If the temperature increases from 30°F to 60°F, the number of chirps has increased by 25 chirps.
Explanation:
The given equation of the line of best fit is y = 1.2x + 30.
This is in slope-intercept form y = mx + b, where m is the slope and b is the y-intercept.
Therefore, for the given equation:
- slope = 1.2
- y-intercept = 30
Part (a)
The y-intercept is the point at which the graph intersects the y-axis, so the y-value when x = 0. Therefore:
- The y-intercept represents a temperature of 30°F when there are 0 cricket chirps.
Part (b)
The x-values represents the number of cricket chirps and the y-values represent the temperature in °F.
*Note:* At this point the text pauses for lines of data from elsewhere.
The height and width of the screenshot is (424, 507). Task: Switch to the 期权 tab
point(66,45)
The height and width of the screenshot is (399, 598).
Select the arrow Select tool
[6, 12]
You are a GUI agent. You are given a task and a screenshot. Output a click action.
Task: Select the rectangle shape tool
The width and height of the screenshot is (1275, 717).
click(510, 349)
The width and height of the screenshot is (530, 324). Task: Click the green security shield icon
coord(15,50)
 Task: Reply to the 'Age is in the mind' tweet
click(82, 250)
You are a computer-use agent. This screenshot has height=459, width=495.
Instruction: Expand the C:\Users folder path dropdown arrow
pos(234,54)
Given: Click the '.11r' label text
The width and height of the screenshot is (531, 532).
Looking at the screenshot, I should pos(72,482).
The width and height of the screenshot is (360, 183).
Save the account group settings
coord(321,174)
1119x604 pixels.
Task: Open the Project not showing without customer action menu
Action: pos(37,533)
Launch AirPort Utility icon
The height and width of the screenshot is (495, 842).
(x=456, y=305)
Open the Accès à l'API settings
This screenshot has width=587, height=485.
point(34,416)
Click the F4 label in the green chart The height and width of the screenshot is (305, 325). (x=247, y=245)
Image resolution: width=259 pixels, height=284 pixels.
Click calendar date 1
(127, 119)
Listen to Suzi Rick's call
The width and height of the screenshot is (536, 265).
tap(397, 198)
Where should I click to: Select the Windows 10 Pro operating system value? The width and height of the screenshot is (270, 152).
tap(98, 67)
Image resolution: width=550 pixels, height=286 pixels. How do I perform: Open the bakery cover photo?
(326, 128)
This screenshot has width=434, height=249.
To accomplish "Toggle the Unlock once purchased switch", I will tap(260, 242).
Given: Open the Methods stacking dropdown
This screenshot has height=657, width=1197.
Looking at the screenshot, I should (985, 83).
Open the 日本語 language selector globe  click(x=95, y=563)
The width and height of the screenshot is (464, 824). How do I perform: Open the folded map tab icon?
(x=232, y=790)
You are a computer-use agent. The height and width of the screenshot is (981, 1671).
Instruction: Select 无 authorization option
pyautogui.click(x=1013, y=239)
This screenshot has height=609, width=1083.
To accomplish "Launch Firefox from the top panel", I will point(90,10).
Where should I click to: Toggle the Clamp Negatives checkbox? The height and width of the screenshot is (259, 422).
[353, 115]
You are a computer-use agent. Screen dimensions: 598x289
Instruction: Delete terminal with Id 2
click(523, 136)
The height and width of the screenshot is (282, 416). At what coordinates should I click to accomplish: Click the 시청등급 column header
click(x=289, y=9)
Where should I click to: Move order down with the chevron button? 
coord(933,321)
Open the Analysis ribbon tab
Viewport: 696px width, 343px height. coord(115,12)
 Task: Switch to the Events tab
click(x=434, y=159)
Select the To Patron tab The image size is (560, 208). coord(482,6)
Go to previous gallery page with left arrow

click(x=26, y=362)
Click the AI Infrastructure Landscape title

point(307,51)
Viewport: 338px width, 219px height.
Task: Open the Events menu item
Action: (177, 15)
The slope tells us the rate of change of y relative to x, so the rate of change of the temperature to the number of cricket chirps.
1.2x means that for each increase of one x-value, the y-value increases by 1.2. Therefore:
- The slope represents an additional 1 chirp for each addition 1.2°F increase in temperature.
Part (c)
To find the temperature when the number of chirps is 10, substitute x = 10 into the equation of the line and solve for y:
⇒ y = 1.2(10) + 30 = 42°F
To find the temperature when the number of chirps is 30, substitute x = 30 into the equation of the line and solve for y:
⇒ y = 1.2(30) + 30 = 66°F
Therefore, the difference in temperature is:
⇒ 66°F - 42°F = 24°F
Therefore,
- If the number of chirps increases from 10 to 30, the temperature has increased by 24°F.
Part (d)
To find the number of chirps when the temperature is 30°F, substitute y = 30 into the equation of the line and solve for x:
⇒ 1.2x + 30 = 30
⇒ 1.2x = 0
⇒ x = 0
To find the number of chirps when the temperature is 60°F, substitute y = 60 into the equation of the line and solve for x:
⇒ 1.2x + 30 = 60
⇒ 1.2x = 30
⇒ x = 25
The difference in the number of chirps is:
⇒ 25 - 0 = 25
Therefore,
- If the temperature increases from 30°F to 60°F, the number of chirps has increased by 25 chirps.